◆ **YOUR OBJECTIVE**
Once you reach the end of the data, transcribe all of it exactly.

◆ **RECORDS FOR PROCESSING**

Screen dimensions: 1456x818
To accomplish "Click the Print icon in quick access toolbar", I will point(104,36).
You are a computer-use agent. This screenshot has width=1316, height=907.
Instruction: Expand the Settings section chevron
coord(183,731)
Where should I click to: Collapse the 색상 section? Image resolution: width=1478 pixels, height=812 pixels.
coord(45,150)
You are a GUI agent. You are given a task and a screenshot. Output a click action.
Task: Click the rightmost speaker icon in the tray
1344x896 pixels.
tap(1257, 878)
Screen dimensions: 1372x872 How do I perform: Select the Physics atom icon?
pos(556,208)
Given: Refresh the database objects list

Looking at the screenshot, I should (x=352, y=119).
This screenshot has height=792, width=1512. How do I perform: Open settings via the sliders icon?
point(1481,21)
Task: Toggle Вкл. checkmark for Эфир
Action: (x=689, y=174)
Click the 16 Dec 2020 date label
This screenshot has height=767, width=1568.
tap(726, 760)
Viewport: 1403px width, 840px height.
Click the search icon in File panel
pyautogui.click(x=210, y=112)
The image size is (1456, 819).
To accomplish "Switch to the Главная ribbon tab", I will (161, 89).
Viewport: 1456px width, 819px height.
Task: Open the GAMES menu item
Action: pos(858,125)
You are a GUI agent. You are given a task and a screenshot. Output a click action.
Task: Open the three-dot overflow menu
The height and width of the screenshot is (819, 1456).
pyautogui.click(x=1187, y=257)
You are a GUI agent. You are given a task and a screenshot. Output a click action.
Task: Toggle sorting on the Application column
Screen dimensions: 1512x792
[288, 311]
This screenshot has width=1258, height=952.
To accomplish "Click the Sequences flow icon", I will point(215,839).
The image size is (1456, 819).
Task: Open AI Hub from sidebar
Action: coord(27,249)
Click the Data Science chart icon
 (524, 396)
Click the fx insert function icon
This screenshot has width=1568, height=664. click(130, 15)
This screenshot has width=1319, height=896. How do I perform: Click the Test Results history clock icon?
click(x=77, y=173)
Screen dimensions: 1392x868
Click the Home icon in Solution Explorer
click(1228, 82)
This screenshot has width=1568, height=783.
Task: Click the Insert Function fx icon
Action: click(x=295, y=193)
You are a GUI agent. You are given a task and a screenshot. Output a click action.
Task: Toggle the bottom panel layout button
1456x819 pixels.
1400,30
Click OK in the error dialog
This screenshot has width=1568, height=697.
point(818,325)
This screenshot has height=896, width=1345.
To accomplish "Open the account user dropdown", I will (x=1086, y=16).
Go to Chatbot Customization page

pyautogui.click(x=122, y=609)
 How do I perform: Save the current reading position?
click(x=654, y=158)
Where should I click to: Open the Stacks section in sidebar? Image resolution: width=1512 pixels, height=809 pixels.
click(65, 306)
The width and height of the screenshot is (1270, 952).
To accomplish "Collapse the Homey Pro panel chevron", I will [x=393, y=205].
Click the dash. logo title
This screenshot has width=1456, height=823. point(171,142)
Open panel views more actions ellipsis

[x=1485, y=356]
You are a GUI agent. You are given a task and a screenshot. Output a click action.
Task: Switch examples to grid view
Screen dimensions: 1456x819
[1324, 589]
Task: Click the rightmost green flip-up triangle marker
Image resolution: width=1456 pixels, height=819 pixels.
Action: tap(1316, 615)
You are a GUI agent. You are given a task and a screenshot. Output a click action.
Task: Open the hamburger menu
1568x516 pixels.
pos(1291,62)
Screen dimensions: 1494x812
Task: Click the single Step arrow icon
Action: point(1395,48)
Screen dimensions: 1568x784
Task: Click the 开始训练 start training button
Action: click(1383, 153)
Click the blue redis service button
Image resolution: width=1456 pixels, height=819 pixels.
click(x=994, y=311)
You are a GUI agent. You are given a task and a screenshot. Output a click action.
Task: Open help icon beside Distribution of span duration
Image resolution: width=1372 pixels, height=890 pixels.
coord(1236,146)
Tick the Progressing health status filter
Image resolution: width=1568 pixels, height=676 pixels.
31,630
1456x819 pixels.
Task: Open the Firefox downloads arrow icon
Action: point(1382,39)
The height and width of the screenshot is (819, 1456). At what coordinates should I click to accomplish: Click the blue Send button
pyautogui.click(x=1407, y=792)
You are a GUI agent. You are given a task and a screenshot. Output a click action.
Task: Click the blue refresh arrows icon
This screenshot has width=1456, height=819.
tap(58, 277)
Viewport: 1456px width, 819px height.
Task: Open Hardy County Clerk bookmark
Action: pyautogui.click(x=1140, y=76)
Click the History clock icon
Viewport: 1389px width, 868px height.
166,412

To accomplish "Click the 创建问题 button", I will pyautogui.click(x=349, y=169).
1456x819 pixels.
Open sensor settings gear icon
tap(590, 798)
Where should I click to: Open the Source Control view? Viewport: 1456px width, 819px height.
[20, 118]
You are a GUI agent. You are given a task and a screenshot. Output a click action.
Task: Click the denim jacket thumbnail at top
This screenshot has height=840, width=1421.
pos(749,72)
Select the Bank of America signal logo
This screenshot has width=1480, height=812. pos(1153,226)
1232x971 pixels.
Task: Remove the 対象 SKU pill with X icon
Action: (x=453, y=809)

◆ **ANSWER BOX**
Screen dimensions: 1456x818
To accomplish "Click the Print icon in quick access toolbar", I will point(104,36).
You are a computer-use agent. This screenshot has width=1316, height=907.
Instruction: Expand the Settings section chevron
coord(183,731)
Where should I click to: Collapse the 색상 section? Image resolution: width=1478 pixels, height=812 pixels.
coord(45,150)
You are a GUI agent. You are given a task and a screenshot. Output a click action.
Task: Click the rightmost speaker icon in the tray
1344x896 pixels.
tap(1257, 878)
Screen dimensions: 1372x872 How do I perform: Select the Physics atom icon?
pos(556,208)
Given: Refresh the database objects list

Looking at the screenshot, I should (x=352, y=119).
This screenshot has height=792, width=1512. How do I perform: Open settings via the sliders icon?
point(1481,21)
Task: Toggle Вкл. checkmark for Эфир
Action: (x=689, y=174)
Click the 16 Dec 2020 date label
This screenshot has height=767, width=1568.
tap(726, 760)
Viewport: 1403px width, 840px height.
Click the search icon in File panel
pyautogui.click(x=210, y=112)
The image size is (1456, 819).
To accomplish "Switch to the Главная ribbon tab", I will (161, 89).
Viewport: 1456px width, 819px height.
Task: Open the GAMES menu item
Action: pos(858,125)
You are a GUI agent. You are given a task and a screenshot. Output a click action.
Task: Open the three-dot overflow menu
The height and width of the screenshot is (819, 1456).
pyautogui.click(x=1187, y=257)
You are a GUI agent. You are given a task and a screenshot. Output a click action.
Task: Toggle sorting on the Application column
Screen dimensions: 1512x792
[288, 311]
This screenshot has width=1258, height=952.
To accomplish "Click the Sequences flow icon", I will point(215,839).
The image size is (1456, 819).
Task: Open AI Hub from sidebar
Action: coord(27,249)
Click the Data Science chart icon
 (524, 396)
Click the fx insert function icon
This screenshot has width=1568, height=664. click(130, 15)
This screenshot has width=1319, height=896. How do I perform: Click the Test Results history clock icon?
click(x=77, y=173)
Screen dimensions: 1392x868
Click the Home icon in Solution Explorer
click(1228, 82)
This screenshot has width=1568, height=783.
Task: Click the Insert Function fx icon
Action: click(x=295, y=193)
You are a GUI agent. You are given a task and a screenshot. Output a click action.
Task: Toggle the bottom panel layout button
1456x819 pixels.
1400,30
Click OK in the error dialog
This screenshot has width=1568, height=697.
point(818,325)
This screenshot has height=896, width=1345.
To accomplish "Open the account user dropdown", I will (x=1086, y=16).
Go to Chatbot Customization page

pyautogui.click(x=122, y=609)
 How do I perform: Save the current reading position?
click(x=654, y=158)
Where should I click to: Open the Stacks section in sidebar? Image resolution: width=1512 pixels, height=809 pixels.
click(65, 306)
The width and height of the screenshot is (1270, 952).
To accomplish "Collapse the Homey Pro panel chevron", I will [x=393, y=205].
Click the dash. logo title
This screenshot has width=1456, height=823. point(171,142)
Open panel views more actions ellipsis

[x=1485, y=356]
You are a GUI agent. You are given a task and a screenshot. Output a click action.
Task: Switch examples to grid view
Screen dimensions: 1456x819
[1324, 589]
Task: Click the rightmost green flip-up triangle marker
Image resolution: width=1456 pixels, height=819 pixels.
Action: tap(1316, 615)
You are a GUI agent. You are given a task and a screenshot. Output a click action.
Task: Open the hamburger menu
1568x516 pixels.
pos(1291,62)
Screen dimensions: 1494x812
Task: Click the single Step arrow icon
Action: point(1395,48)
Screen dimensions: 1568x784
Task: Click the 开始训练 start training button
Action: click(1383, 153)
Click the blue redis service button
Image resolution: width=1456 pixels, height=819 pixels.
click(x=994, y=311)
You are a GUI agent. You are given a task and a screenshot. Output a click action.
Task: Open help icon beside Distribution of span duration
Image resolution: width=1372 pixels, height=890 pixels.
coord(1236,146)
Tick the Progressing health status filter
Image resolution: width=1568 pixels, height=676 pixels.
31,630
1456x819 pixels.
Task: Open the Firefox downloads arrow icon
Action: point(1382,39)
The height and width of the screenshot is (819, 1456). At what coordinates should I click to accomplish: Click the blue Send button
pyautogui.click(x=1407, y=792)
You are a GUI agent. You are given a task and a screenshot. Output a click action.
Task: Click the blue refresh arrows icon
This screenshot has width=1456, height=819.
tap(58, 277)
Viewport: 1456px width, 819px height.
Task: Open Hardy County Clerk bookmark
Action: pyautogui.click(x=1140, y=76)
Click the History clock icon
Viewport: 1389px width, 868px height.
166,412

To accomplish "Click the 创建问题 button", I will pyautogui.click(x=349, y=169).
1456x819 pixels.
Open sensor settings gear icon
tap(590, 798)
Where should I click to: Open the Source Control view? Viewport: 1456px width, 819px height.
[20, 118]
You are a GUI agent. You are given a task and a screenshot. Output a click action.
Task: Click the denim jacket thumbnail at top
This screenshot has height=840, width=1421.
pos(749,72)
Select the Bank of America signal logo
This screenshot has width=1480, height=812. pos(1153,226)
1232x971 pixels.
Task: Remove the 対象 SKU pill with X icon
Action: (x=453, y=809)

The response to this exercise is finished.